WHAT YOU HAVE TO DO ->
Output exactly the lines from the line with "Task: Select the Polkadot pink icon" through the end of the records below. Include nothing else.

DATA FOR THE TASK ->
- - - - - - -

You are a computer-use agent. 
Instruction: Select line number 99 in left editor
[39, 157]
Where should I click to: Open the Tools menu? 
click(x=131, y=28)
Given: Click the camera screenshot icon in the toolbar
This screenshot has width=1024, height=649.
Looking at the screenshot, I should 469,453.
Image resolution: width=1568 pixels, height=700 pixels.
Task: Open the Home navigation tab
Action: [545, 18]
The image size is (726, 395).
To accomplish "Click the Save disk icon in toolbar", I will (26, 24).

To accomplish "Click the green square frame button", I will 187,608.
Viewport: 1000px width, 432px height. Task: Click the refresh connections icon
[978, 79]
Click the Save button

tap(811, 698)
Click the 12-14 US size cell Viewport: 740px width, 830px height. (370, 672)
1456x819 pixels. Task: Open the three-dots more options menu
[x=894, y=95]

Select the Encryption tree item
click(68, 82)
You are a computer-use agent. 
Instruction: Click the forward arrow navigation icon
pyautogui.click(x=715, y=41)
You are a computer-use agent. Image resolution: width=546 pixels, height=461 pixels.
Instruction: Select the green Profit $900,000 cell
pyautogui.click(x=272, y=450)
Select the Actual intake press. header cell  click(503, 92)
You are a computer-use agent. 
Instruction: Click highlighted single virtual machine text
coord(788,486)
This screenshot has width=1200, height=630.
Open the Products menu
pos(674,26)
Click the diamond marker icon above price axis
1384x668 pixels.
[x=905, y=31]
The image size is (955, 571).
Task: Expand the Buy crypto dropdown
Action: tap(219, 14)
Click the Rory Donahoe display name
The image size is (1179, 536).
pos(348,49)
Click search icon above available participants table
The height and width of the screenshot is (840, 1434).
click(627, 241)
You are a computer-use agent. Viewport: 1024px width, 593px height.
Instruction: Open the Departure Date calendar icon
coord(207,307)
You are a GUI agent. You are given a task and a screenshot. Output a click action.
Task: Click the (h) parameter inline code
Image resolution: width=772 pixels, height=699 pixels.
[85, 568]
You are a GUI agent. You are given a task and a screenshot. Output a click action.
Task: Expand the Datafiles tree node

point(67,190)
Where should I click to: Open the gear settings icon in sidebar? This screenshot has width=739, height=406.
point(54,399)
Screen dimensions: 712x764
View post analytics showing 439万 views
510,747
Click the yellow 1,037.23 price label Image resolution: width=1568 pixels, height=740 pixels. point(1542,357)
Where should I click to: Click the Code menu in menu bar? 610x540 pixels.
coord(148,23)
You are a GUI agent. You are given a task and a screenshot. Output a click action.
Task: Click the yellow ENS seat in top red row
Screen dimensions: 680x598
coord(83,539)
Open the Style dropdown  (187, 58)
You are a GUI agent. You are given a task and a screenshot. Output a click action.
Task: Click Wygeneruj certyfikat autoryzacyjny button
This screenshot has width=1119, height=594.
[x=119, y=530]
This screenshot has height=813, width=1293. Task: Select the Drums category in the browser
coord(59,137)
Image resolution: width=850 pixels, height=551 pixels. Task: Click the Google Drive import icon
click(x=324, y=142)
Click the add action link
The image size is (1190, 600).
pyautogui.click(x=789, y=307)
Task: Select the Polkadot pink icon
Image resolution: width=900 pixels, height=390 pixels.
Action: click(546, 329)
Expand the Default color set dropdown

- - - - - - -

YOUR SOLUTION ->
Task: Select the Polkadot pink icon
Image resolution: width=900 pixels, height=390 pixels.
Action: click(546, 329)
Expand the Default color set dropdown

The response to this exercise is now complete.